Tasting Boston with Chef Barbara Lynch
It’s not very often that you get to spend time in the company of an acclaimed chef, dining your way through a string of her notable restaurants, which also happen to be in her hometown. I had the pleasure of spending a day—one that lasted from afternoon until late in the evening—with Boston-based chef Barbara Lynch. Over the years, this award-winning chef has risen steadily through the ranks, from her very first cooking job at the age of just 13 to working in high-profile kitchens across Boston. Today, she’s at the helm of the Barbara Lynch Collective, a restaurant group clustered around Boston’s Seaport and South End neighborhoods. For Chef Lynch, food is more than just a meal that sustains. “Cooking is about focusing on the basics,” she says. “It's about being in the kitchen with family and friends, preparing a meal together, working alongside each other, teaching one another and getting inspired from what you see. It fosters community, encourages collaboration and leads to innovation. Based on my experience, the kitchen and dining table are settings for creative thinking and have always given me space for my imagination to run wild. As a self-taught chef, gathering over preparing a meal is what keeps me inspired and keeps my creative juices flowing.” You too can spend a day (or maybe a few) chez Lynch savoring some of her signature dishes, including the freshest local oysters and delectable homemade pasta, if you make the trip to Boston and retrace the steps of our extraordinary culinary tour.

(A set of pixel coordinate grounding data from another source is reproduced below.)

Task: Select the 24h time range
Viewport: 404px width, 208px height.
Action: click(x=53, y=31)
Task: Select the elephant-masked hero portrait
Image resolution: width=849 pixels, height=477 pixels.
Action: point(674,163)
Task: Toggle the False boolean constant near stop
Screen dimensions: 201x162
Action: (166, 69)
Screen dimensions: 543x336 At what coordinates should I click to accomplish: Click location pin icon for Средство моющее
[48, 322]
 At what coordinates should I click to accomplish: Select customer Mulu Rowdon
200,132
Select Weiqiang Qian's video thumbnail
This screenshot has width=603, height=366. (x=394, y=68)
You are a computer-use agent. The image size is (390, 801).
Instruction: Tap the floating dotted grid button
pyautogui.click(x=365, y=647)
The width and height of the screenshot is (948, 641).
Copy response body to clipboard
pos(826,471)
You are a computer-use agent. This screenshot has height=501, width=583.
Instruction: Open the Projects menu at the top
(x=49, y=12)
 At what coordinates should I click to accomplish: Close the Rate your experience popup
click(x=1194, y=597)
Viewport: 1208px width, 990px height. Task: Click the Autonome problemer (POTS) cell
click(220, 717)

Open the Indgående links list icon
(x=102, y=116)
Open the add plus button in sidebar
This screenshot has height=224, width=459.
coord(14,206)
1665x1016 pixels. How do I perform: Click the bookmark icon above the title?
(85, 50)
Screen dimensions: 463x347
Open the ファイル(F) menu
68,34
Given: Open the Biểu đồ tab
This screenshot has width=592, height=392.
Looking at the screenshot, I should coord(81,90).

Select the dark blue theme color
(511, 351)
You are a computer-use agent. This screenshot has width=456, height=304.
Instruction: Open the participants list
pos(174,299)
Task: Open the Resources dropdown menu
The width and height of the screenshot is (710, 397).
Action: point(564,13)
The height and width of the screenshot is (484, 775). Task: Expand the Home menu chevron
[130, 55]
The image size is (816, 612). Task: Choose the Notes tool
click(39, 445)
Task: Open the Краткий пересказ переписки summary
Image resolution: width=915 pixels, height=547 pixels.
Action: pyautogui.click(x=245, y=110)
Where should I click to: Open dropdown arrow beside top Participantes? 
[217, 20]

This article originally appeared in ROSE & IVY Journal No.10
Situated on a leafy green street in the South End, Stir is the ideal choice for food lovers who want to gather with like-minded diners to experience a meal introduced by a cooking demonstration. Modeled after Lynch’s own kitchen, this intimate space has just ten seats tucked around a large island, where a changing series of chefs walk you through what they will be preparing. Named after her first cookbook, Stir devises menus based upon themes like ‘Northern Italy’ versus ‘Southern Italy’, or recipes from visiting authors who prepare dishes drawn from their own cookbooks. On this particular afternoon, we savored fluffy homemade ricotta gnudi with sweet spring peas, mushrooms and garlic scapes, cooked in a light white wine and butter sauce (see recipe following). Visit Stir’s website to book your seat at the table.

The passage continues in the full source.